Embroidery has long been a popular form of needlework. By the second half of the nineteenth century, ladies were expected to have some needlework skills beyond simply making clothing and household items; they were encouraged by the magazines of the time to develop their skills to beautify themselves and their surroundings. Embroidery was used to decorate nearly every type of textile, and because Turkey red was one of the very few colors that was unfading and didn’t run, it was chosen as the preferred color, so what we now call Redwork became very popular.
Detail from a redwork decorated towel, c.1920’s
Two shams and a dresser scarf in redwork.
And below, a pillow cover in a cousin: “bluework”.
Redwork is generally defined as embroidery with a red thread on a white ground – usually linear stitches creating a pictorial motif. It was commonly used to decorate towels, splashers (hung behind the sink to absorb wayward drops of water), dresser scarves, shams and more. After crazy quilting took hold in the 1880’s, the idea of using embroidery to embellish a quilt was in vogue, so it wasn’t long before redwork embroidery made its way to use in quilts.

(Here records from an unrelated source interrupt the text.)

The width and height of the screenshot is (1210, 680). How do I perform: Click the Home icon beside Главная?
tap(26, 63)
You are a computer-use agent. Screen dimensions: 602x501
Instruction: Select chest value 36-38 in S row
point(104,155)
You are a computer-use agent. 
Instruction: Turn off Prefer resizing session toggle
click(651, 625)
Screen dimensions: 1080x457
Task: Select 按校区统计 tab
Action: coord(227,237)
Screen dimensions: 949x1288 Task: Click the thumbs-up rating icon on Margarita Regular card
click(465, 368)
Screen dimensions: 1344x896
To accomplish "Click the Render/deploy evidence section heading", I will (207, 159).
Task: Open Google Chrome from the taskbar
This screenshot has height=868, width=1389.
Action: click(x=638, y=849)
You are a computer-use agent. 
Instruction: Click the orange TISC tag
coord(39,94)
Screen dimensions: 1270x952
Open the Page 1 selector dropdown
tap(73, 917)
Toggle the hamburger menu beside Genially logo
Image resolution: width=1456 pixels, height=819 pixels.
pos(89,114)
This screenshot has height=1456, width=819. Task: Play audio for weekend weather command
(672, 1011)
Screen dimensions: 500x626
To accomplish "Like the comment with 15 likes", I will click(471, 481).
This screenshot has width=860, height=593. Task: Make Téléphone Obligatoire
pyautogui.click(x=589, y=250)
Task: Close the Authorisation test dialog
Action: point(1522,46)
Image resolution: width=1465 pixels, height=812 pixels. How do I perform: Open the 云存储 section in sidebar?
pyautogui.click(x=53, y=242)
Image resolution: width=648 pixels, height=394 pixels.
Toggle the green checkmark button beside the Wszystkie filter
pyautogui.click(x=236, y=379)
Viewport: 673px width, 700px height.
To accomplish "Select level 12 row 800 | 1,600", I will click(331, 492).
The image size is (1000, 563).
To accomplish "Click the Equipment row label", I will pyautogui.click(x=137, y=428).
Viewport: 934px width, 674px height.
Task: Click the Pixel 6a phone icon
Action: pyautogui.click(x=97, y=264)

Beginning late in the 19th century, and continuing on into the mid-20th century, many quilts were decorated in redwork, with the height of their popularity probably in the 1920’s. Pre-printed muslin squares (called penny squares because of the popular price) with embroidery patterns, stencils and transfers were widely available, and young children often learned early to embroider simple designs. Many quilts were made using squares with these printed designs, some quite simple, some much more elaborate.
Some quilts used combinations of several patterns within some blocks; the one shown below also added a redwork decorated border and red lines between blocks.
Click on any quilt images to see details from the quilts.
But not all redwork quilts were made from commercially designed patterns. Many creative needleworkers designed their own motifs and themes. Two weeks ago we saw a dealer in Lancaster County who had a redwork quilt packed full of images of fruits and flowers, as many as a hundred or more. Over the years we’ve had a number of redwork quilts – while the two shown above are more or less the standard type, we’ve had others that were very different, like this one dated 1904.
I’m sorry I don’t have a better quality overall picture, but if you click on it you can go to a page of detailed pictures from the quilt.
Another redwork quilt I sold early this year was a true original, with some historical significance. The theme was the Lindbergh kidnapping, and it featured images adapted from published pictures in the news media of the time. It was made by a woman in Hunterdon County, NJ, where the trial was held.
Again, if you click on the image, you’ll be taken to a page that shows all of the individual blocks.
You can see that the possibilities are literally endless. We’ve had redwork quilts that were labeled as a child’s first effort, others that were remarkably skillful. Given the skill of some needleworkers, the only bounds are those of the imagination – and today with sophisticated computerized sewing machines that can be programmed to do the embroidery, as well as widespread availability of patterns, redwork is still a popular form.